== The problem ==
List each line of the data that holds the string "scrollbar".

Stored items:
★ ★ ★
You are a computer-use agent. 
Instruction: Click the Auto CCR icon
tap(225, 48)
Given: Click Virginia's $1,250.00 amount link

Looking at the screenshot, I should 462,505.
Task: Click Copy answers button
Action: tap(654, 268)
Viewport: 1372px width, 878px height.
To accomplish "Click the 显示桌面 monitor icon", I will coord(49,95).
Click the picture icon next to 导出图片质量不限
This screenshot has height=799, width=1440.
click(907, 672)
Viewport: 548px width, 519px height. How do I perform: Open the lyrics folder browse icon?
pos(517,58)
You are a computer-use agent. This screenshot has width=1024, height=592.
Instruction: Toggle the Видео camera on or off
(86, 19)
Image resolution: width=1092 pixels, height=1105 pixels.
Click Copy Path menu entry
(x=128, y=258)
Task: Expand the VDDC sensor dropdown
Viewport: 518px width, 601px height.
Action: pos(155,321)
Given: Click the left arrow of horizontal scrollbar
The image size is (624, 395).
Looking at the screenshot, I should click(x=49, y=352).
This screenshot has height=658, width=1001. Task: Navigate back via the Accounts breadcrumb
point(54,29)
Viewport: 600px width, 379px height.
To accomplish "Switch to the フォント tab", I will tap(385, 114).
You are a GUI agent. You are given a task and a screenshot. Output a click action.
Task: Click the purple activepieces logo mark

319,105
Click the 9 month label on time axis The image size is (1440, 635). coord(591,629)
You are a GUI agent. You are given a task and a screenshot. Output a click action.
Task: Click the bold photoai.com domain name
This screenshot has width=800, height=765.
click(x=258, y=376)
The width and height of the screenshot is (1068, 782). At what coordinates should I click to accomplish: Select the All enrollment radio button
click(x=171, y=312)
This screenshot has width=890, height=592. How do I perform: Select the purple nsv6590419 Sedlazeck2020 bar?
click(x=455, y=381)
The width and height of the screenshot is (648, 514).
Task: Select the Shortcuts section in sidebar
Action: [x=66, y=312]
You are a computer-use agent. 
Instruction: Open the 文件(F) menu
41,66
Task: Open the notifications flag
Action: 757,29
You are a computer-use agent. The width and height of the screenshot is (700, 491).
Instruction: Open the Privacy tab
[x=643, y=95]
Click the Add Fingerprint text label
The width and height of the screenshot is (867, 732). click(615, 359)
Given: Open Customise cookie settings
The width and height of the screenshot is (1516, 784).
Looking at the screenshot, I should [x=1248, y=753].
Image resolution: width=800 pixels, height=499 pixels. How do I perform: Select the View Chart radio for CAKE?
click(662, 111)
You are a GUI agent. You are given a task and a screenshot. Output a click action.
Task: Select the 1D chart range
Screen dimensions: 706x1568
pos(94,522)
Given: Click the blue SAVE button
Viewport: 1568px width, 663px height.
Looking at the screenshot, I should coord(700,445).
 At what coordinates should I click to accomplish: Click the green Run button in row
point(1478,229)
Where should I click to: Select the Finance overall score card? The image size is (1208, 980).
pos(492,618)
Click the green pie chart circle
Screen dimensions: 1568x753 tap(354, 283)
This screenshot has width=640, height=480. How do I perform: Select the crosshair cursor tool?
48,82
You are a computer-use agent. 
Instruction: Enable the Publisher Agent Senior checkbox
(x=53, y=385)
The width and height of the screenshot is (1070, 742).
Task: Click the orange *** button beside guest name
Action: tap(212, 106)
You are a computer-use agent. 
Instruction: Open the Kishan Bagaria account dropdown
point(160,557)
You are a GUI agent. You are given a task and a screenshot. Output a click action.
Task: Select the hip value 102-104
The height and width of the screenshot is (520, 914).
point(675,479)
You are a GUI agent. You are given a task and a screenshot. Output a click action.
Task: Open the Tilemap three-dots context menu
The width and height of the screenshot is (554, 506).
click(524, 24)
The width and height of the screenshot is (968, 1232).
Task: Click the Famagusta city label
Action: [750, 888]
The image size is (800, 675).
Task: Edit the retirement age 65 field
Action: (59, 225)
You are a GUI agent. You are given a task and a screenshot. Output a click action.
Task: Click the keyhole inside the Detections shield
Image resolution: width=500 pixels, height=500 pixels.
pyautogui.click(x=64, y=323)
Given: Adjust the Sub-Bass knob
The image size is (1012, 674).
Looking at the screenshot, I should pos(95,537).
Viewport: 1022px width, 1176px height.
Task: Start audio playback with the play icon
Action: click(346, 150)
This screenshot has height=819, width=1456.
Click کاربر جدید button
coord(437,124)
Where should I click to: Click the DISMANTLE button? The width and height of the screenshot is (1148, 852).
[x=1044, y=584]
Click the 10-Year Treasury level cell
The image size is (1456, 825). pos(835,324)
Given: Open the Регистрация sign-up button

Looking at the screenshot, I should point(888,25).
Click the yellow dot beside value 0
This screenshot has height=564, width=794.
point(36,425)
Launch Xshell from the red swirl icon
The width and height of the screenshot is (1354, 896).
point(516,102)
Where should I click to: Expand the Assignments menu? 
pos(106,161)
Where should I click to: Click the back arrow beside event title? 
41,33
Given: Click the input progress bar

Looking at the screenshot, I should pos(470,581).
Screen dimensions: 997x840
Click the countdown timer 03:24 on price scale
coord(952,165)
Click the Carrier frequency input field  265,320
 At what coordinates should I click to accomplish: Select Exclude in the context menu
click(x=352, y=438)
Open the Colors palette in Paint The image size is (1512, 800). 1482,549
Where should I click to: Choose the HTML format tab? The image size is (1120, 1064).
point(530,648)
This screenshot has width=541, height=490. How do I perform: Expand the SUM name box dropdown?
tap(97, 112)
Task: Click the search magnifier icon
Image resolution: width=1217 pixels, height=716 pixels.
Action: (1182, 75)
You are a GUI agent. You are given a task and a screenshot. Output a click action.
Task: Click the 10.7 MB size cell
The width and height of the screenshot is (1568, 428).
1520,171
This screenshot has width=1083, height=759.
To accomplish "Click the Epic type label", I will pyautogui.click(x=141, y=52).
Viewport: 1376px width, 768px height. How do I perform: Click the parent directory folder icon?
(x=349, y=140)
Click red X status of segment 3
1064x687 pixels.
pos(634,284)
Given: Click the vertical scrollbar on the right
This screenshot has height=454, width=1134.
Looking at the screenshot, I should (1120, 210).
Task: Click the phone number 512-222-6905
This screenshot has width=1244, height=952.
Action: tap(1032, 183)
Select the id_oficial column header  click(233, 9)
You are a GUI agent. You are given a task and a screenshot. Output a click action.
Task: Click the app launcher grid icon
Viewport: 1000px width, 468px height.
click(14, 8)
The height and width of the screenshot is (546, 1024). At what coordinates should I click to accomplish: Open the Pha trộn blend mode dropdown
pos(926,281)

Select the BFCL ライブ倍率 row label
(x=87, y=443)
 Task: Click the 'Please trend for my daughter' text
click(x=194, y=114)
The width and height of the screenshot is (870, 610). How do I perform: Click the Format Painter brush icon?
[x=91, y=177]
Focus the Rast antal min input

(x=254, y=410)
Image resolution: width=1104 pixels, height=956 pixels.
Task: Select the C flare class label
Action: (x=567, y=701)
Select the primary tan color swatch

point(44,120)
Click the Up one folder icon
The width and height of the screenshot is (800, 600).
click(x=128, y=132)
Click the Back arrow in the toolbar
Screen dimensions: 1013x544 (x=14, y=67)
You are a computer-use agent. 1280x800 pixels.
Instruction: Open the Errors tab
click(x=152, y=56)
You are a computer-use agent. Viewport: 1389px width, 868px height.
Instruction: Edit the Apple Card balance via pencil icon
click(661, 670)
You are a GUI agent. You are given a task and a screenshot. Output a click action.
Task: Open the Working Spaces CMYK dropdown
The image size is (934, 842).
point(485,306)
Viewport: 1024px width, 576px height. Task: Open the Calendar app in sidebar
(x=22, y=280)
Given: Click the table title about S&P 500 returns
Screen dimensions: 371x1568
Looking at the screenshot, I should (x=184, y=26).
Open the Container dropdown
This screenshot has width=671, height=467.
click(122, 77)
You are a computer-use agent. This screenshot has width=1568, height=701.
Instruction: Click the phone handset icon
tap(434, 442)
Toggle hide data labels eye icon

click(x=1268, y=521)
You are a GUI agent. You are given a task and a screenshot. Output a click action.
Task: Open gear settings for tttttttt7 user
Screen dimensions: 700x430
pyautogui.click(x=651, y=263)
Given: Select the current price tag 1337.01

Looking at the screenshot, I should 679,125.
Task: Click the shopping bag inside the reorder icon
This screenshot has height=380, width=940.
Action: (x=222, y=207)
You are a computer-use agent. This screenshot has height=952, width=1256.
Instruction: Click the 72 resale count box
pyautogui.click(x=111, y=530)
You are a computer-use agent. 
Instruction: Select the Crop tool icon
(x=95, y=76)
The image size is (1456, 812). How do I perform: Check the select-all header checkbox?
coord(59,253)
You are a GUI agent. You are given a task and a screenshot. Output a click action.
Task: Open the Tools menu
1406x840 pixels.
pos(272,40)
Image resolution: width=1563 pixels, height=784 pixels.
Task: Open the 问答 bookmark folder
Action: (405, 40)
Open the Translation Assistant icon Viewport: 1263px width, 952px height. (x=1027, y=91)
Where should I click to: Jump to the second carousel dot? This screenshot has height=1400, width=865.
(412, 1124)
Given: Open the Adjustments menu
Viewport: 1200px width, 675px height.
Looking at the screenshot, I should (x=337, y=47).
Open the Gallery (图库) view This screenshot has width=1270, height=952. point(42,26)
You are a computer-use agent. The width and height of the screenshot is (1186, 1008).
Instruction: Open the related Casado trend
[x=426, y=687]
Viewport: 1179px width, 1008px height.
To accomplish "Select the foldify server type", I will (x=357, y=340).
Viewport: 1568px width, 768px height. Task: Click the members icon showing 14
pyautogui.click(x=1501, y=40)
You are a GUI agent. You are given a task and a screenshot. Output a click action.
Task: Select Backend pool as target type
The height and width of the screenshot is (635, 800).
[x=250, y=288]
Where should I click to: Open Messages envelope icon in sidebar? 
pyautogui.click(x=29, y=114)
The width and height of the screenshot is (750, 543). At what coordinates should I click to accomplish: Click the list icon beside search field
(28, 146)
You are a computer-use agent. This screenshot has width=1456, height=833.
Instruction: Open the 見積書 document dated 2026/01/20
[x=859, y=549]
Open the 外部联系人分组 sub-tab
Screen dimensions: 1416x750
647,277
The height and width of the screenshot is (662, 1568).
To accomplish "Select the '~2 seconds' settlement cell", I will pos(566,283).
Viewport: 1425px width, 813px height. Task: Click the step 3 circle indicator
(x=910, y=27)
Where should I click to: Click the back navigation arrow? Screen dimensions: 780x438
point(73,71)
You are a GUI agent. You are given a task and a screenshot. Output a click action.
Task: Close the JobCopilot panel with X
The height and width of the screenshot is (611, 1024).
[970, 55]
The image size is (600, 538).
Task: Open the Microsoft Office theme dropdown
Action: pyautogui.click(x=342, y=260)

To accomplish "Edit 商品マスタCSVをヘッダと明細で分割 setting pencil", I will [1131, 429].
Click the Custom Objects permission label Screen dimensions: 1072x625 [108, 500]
★ ★ ★
== Response to the exercise ==
Given: Click the left arrow of horizontal scrollbar
Given: Click the vertical scrollbar on the right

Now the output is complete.